▶ **Source data**
◇ ◇ ◇

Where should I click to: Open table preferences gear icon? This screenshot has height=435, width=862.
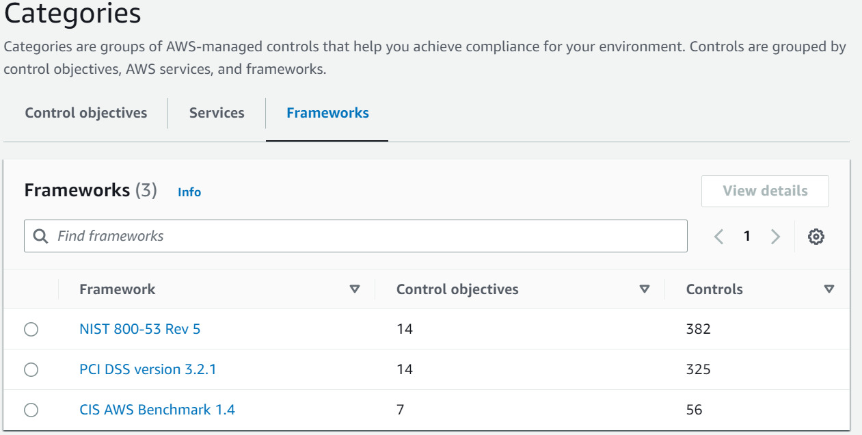(816, 237)
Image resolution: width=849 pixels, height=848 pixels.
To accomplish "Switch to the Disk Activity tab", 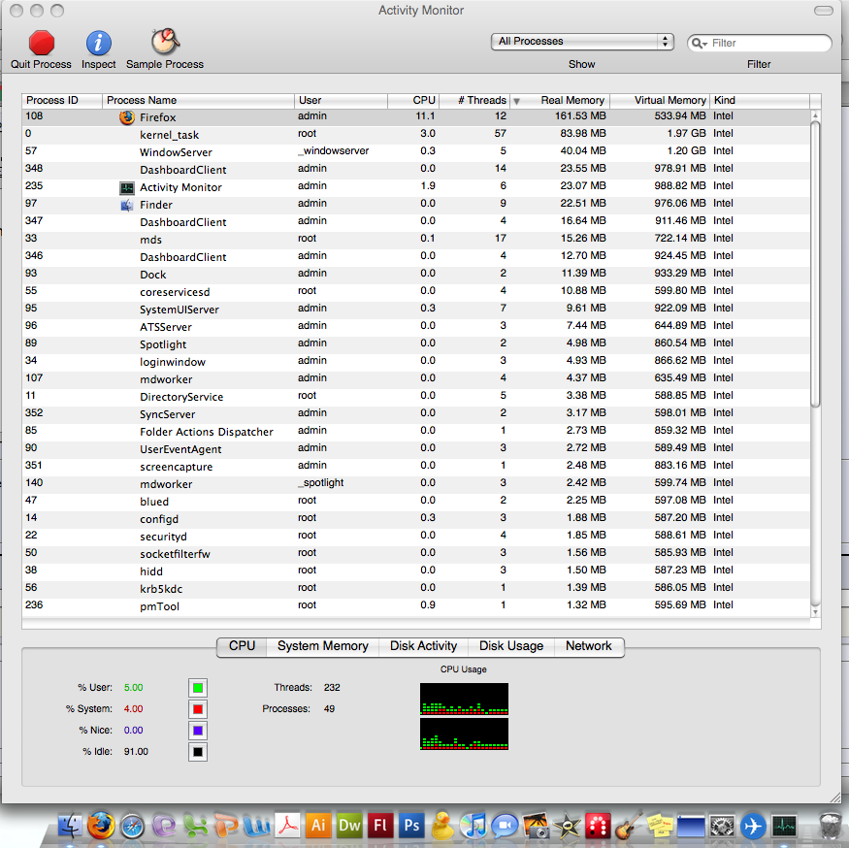I will (x=423, y=646).
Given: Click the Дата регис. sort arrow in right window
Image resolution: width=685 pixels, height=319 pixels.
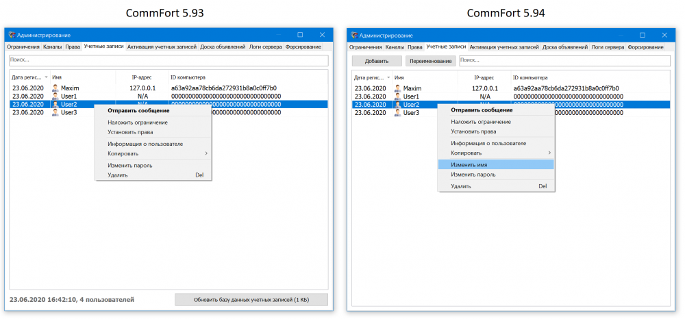Looking at the screenshot, I should tap(389, 77).
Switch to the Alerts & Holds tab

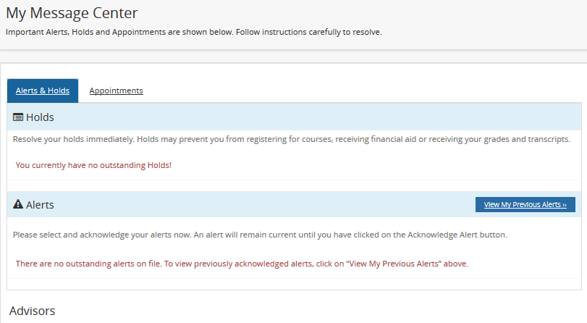[43, 91]

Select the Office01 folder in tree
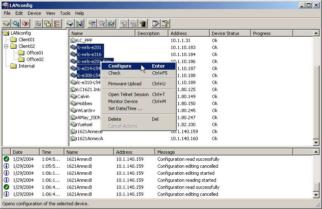(x=35, y=53)
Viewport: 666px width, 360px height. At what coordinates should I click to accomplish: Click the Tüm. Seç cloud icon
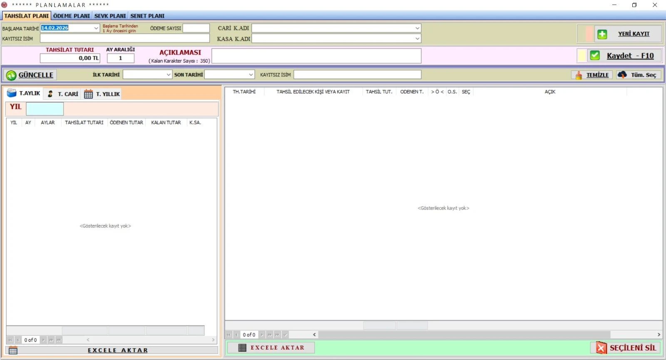point(622,75)
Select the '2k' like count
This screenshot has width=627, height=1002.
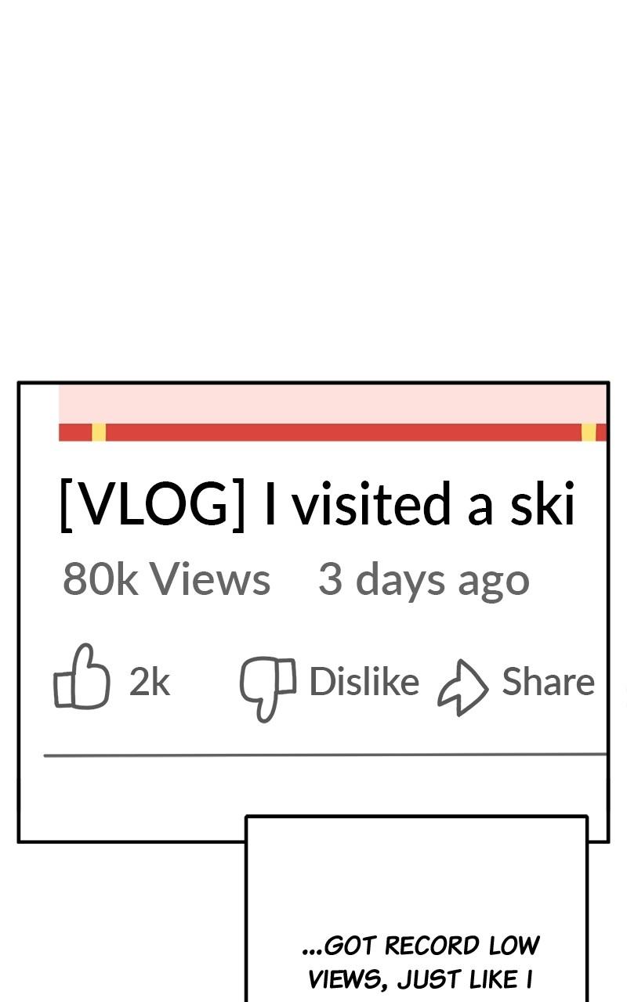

◇ ◇ ◇

▶ **EXERCISE AIM**
Exactly the lines from the one that contains "Viewport: 666px width, 360px" to the last line of the data, both included, should be set down, and no pictures should appear among them.

▶ **RESULT OF THIS TASK**
Viewport: 666px width, 360px height. At what coordinates should I click to accomplish: Click the Tüm. Seç cloud icon
point(622,75)
Select the '2k' like count
This screenshot has width=627, height=1002.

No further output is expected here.